Efficiency limits of electronically-coupled upconverter and quantum ratchet solar cells using detailed balance

TL;DR

This paper analyzes the efficiency limits of electronically-coupled upconverter and quantum ratchet solar cells, showing ECUC's practical advantages and potential for surpassing standard solar cell efficiencies.

Contribution

It demonstrates that ECUC can match QRSC efficiencies in detailed balance and is more resilient to nonradiative losses, offering a new approach for IB solar cell development.

Findings

ECUC achieves similar efficiencies to QRSC in theory.

ECUC is less sensitive to nonradiative recombination.

Potential materials and dopants for ECUC are identified.

Abstract

The intermediate band solar cell (IBSC) and quantum ratchet solar cell (QRSC) have the potential to surpass the efficiency of standard single-junction solar cells by allowing sub-gap photon absorption through states deep inside the band gap.
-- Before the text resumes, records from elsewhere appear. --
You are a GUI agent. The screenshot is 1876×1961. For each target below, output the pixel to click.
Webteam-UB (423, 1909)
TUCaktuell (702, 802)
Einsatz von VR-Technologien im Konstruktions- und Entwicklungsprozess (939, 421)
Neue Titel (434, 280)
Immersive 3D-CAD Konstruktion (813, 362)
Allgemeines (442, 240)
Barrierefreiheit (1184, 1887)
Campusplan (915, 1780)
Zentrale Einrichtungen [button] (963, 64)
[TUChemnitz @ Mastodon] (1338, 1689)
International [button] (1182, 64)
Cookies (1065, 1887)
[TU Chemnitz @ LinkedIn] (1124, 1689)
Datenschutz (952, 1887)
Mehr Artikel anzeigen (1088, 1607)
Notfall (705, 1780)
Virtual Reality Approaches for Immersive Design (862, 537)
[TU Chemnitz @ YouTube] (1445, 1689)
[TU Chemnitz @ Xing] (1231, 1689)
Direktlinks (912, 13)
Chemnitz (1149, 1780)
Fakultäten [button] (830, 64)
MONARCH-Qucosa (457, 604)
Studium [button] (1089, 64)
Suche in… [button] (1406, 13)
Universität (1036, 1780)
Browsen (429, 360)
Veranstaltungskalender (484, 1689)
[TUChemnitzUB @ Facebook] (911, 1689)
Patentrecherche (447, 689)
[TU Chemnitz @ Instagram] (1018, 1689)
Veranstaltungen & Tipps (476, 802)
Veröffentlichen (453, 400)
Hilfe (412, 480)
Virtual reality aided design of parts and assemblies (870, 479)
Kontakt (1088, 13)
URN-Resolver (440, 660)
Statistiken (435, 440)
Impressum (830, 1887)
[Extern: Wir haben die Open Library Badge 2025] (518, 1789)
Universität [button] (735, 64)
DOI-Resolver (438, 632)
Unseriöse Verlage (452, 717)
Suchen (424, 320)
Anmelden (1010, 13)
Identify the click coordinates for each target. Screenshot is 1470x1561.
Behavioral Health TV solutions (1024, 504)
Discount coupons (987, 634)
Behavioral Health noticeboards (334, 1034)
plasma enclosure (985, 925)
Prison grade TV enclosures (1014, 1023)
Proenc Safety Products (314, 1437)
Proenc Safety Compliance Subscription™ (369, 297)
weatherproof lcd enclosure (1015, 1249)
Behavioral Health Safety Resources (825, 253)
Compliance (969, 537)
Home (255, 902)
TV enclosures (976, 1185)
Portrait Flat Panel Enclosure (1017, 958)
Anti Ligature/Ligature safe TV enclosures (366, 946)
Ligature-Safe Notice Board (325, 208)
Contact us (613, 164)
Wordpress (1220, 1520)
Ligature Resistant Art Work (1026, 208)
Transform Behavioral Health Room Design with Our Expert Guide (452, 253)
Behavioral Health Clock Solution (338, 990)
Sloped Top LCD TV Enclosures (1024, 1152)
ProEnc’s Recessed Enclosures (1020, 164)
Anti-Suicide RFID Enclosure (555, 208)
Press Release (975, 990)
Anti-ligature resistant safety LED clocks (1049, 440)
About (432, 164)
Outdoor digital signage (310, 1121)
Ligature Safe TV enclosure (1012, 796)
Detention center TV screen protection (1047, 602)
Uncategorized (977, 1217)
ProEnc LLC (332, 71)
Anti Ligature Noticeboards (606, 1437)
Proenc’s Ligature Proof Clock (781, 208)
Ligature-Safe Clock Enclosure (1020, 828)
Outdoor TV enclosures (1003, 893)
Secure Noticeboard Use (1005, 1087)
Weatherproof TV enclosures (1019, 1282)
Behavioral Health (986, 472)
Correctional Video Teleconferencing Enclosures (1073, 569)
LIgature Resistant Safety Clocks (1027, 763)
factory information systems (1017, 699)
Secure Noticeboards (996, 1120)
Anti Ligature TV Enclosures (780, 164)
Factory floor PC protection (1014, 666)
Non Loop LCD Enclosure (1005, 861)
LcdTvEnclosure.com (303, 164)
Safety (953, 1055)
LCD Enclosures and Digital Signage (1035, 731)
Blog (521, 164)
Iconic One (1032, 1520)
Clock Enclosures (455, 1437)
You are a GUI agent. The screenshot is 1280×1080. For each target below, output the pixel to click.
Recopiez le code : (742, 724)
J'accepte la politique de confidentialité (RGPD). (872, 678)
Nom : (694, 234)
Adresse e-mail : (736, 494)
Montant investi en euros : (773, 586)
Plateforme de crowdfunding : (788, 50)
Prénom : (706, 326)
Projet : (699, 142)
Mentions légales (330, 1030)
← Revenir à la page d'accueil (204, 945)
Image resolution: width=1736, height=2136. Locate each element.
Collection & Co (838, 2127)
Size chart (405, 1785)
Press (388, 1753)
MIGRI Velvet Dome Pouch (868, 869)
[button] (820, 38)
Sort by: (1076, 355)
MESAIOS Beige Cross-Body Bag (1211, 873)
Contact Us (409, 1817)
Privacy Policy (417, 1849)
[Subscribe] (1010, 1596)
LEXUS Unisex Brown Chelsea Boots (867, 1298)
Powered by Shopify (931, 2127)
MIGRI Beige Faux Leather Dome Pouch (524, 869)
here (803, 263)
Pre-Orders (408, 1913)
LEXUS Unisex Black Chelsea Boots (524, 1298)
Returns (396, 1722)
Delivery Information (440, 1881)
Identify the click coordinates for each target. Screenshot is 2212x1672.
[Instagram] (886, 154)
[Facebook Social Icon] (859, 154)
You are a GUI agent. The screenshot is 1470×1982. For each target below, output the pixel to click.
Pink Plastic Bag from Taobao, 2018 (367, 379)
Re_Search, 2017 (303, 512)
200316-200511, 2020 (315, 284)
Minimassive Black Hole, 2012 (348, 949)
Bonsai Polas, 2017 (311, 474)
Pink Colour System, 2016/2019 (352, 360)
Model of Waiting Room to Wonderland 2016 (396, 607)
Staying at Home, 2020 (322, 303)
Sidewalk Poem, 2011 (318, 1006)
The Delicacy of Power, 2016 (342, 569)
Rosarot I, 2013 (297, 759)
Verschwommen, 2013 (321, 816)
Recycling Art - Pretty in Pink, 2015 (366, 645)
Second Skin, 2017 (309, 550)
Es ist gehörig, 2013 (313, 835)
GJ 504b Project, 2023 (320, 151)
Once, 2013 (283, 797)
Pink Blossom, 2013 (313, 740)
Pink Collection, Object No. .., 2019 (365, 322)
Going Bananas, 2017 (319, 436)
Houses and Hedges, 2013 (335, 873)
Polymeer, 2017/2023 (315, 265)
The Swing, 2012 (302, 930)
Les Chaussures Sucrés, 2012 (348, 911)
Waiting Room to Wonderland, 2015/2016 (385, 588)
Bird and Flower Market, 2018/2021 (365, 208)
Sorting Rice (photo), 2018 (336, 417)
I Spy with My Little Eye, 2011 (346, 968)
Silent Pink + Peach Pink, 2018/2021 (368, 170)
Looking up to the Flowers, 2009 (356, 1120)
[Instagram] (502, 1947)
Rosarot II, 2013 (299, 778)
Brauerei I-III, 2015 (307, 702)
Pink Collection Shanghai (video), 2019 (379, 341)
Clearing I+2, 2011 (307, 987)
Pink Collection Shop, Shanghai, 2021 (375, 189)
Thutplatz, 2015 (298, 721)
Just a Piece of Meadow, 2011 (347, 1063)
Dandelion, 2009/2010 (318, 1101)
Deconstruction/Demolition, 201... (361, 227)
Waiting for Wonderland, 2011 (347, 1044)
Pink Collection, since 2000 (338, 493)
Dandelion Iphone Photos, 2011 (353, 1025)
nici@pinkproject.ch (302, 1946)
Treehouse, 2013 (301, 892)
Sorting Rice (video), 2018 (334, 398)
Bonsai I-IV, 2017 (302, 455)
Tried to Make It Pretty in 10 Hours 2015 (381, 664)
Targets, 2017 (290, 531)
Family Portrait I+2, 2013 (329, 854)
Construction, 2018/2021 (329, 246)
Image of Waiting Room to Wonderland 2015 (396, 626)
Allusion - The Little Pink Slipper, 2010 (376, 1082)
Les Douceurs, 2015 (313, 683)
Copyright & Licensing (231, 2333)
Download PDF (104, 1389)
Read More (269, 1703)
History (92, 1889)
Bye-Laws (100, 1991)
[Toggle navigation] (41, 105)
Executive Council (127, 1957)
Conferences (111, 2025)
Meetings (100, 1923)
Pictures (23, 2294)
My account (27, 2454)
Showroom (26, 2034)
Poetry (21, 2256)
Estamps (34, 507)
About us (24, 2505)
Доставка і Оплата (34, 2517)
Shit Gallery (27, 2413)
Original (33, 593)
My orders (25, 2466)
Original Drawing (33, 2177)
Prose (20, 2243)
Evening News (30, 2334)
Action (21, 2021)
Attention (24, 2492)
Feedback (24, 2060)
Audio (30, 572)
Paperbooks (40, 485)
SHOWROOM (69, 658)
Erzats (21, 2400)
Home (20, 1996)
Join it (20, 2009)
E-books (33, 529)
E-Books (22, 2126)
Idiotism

High efficiency IBSC and QRSC devices have not yet been achieved, however, since introducing mid-gap states also increases recombination, which can harm the device. We consider the electronically coupled upconverter (ECUC) solar cell and show that it can achieve the same efficiencies as the QRSC. Although they are equivalent in the detailed balance limit, the ECUC is less sensitive to nonradiative processes, which makes it a more practical implementation for IB devices. We perform a case study of crystalline-silicon based ECUC cells, focusing on hydrogenated amorphous silicon as the upconverter material and highlighting potential dopants for the ECUC. These results illustrate a new path for the development of IB-based devices.